Она, вроде, не тяготилась моим присутствием, но такого восторга от встреч,
как раньше, не испытывала. Да что и говорить, мои чувства к ней были
аналогичны, и к тому же мне было удобнее жить у Тани, а не скитаться по
гостиницам. Проза жизни!
Но вдруг все изменилось после защиты Мони, вернее после банкета.
Защита, как и ожидалась, прошла отлично, а вечером, был банкет в ресторане
Дома Архитектора в самом центре Москвы
Меня выбрали тамадой, я был в ударе, дело было знакомое, и вечер прошел
прекрасно. У меня уже был билет на Курск, поезд уходил точно в полночь с
Курского вокзала, времени, чтобы добраться до вокзала было предостаточно.
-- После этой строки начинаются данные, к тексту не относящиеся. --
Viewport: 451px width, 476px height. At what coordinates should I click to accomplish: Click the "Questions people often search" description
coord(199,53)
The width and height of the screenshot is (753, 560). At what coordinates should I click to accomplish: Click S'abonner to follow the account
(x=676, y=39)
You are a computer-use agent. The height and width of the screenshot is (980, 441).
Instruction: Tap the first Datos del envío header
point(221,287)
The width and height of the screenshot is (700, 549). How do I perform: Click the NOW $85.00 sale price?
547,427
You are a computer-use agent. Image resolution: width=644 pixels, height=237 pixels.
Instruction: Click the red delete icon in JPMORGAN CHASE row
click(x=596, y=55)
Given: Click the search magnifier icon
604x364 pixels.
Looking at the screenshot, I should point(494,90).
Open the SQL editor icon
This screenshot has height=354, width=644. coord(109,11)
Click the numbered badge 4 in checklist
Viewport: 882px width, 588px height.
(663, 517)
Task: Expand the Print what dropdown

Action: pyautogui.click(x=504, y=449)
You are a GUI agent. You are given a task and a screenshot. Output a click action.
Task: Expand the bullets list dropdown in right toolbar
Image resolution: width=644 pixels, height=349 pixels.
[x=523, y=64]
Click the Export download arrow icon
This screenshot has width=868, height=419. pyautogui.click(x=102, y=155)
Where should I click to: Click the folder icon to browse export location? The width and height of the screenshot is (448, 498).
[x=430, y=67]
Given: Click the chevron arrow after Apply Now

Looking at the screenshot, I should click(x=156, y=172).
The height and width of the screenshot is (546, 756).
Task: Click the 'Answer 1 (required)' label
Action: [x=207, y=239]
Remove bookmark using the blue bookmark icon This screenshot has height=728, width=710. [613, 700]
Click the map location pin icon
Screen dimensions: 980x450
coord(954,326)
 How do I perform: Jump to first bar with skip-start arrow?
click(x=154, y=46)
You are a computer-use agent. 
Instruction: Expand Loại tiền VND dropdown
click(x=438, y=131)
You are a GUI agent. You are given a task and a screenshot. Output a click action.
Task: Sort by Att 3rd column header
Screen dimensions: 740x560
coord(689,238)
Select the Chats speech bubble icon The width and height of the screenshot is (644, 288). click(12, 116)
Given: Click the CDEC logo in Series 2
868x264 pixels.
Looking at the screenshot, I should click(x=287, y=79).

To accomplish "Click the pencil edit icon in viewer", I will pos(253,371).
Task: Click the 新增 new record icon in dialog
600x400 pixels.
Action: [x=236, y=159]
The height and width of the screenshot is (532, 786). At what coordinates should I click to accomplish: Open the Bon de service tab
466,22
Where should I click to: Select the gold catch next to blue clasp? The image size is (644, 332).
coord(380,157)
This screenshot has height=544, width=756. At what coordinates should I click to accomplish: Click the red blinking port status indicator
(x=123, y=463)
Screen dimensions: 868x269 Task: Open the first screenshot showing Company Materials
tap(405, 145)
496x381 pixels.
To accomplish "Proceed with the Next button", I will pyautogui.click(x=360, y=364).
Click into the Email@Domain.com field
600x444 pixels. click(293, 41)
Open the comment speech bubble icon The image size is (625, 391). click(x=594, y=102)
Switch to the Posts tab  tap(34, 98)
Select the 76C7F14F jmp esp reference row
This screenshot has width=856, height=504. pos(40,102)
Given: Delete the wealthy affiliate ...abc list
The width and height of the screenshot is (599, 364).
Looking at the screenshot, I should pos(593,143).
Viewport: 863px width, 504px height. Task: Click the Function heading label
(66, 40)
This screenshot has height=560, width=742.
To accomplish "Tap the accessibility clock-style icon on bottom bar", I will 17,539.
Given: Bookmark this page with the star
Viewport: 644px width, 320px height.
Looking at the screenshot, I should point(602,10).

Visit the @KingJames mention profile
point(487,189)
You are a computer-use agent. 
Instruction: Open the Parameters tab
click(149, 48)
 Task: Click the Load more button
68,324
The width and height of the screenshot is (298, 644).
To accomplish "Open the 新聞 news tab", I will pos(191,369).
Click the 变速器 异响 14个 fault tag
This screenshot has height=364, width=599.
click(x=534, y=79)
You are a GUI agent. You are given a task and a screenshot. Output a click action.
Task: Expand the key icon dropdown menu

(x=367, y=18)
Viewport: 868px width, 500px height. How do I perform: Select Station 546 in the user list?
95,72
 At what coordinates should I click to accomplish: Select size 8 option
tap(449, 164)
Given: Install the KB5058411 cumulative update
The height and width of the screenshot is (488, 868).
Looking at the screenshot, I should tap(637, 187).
Чтобы "выкурить" посетителей из зала часов в 11 вечера, уже начали
гасить свет на секунду-другую, и вдруг при очередном "затмении" я
почувствовал, что меня обняли за шею и поцеловали. А зажегшийся вслед за
этим свет, вырисовал передо мной стройную улыбающуюся женщину с загадочным и
многообещающим взглядом.
Я узнал сотрудницу Мони по лаборатории, которой я заинтересовался еще
раньше, но познакомиться - никак не выходило. А тут - все само собой. Звали
эту сотрудницу Лорой.
Что произошло далее, вспоминается, как в тумане. Мы шли пешком на
Чистые Пруды, где жила Лора, пели на ходу, и в перерывах между песнями мне
даже казалось, что я слышу гудок моего, отходящего в Курск, поезда. Мы
конспиративно поднялись на второй этаж бывшего генеральского особняка, где в
огромной коммунальной квартире с десятком жильцов, в большой комнате с видом
на Чистые Пруды жила Лора.
Мы выпили у Лоры какой-то странный напиток, который хозяйка
приготовляла, сливая в одну бутылку все, что оставалось от прежних выпивок.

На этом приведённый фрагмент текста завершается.